— WORK INSTRUCTIONS —
Word for word, reproduce each of the entries.

[Stored data]
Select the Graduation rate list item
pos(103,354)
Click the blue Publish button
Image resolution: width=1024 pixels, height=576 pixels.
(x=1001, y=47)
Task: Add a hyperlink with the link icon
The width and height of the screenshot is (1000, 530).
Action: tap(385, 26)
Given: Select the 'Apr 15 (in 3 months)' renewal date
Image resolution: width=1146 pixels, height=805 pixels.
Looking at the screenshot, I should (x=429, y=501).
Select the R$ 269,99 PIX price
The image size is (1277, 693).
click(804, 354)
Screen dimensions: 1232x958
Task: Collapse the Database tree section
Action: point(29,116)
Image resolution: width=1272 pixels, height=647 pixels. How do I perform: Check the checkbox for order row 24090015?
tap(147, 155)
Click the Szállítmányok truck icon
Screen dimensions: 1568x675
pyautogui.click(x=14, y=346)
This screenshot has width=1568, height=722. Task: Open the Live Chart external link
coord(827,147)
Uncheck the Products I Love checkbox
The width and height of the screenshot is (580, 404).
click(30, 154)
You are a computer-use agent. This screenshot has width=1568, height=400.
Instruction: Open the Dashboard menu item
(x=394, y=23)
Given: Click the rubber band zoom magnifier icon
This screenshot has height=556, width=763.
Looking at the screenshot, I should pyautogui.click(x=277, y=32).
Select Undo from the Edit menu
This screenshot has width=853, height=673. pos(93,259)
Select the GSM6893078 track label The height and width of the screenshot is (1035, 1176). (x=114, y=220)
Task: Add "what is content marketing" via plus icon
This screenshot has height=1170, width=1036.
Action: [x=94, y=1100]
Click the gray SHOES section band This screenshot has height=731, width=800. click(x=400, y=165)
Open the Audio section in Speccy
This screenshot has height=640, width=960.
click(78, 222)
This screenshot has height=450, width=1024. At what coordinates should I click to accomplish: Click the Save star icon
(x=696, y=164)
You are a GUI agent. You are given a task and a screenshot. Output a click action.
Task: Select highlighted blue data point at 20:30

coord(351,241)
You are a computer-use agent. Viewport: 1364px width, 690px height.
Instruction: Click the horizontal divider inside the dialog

— WRITTEN SOLUTION —
Select the Graduation rate list item
pos(103,354)
Click the blue Publish button
Image resolution: width=1024 pixels, height=576 pixels.
(x=1001, y=47)
Task: Add a hyperlink with the link icon
The width and height of the screenshot is (1000, 530).
Action: tap(385, 26)
Given: Select the 'Apr 15 (in 3 months)' renewal date
Image resolution: width=1146 pixels, height=805 pixels.
Looking at the screenshot, I should (x=429, y=501).
Select the R$ 269,99 PIX price
The image size is (1277, 693).
click(804, 354)
Screen dimensions: 1232x958
Task: Collapse the Database tree section
Action: point(29,116)
Image resolution: width=1272 pixels, height=647 pixels. How do I perform: Check the checkbox for order row 24090015?
tap(147, 155)
Click the Szállítmányok truck icon
Screen dimensions: 1568x675
pyautogui.click(x=14, y=346)
This screenshot has width=1568, height=722. Task: Open the Live Chart external link
coord(827,147)
Uncheck the Products I Love checkbox
The width and height of the screenshot is (580, 404).
click(30, 154)
You are a computer-use agent. This screenshot has width=1568, height=400.
Instruction: Open the Dashboard menu item
(x=394, y=23)
Given: Click the rubber band zoom magnifier icon
This screenshot has height=556, width=763.
Looking at the screenshot, I should pyautogui.click(x=277, y=32).
Select Undo from the Edit menu
This screenshot has width=853, height=673. pos(93,259)
Select the GSM6893078 track label The height and width of the screenshot is (1035, 1176). (x=114, y=220)
Task: Add "what is content marketing" via plus icon
This screenshot has height=1170, width=1036.
Action: [x=94, y=1100]
Click the gray SHOES section band This screenshot has height=731, width=800. click(x=400, y=165)
Open the Audio section in Speccy
This screenshot has height=640, width=960.
click(78, 222)
This screenshot has height=450, width=1024. At what coordinates should I click to accomplish: Click the Save star icon
(x=696, y=164)
You are a GUI agent. You are given a task and a screenshot. Output a click action.
Task: Select highlighted blue data point at 20:30

coord(351,241)
You are a computer-use agent. Viewport: 1364px width, 690px height.
Instruction: Click the horizontal divider inside the dialog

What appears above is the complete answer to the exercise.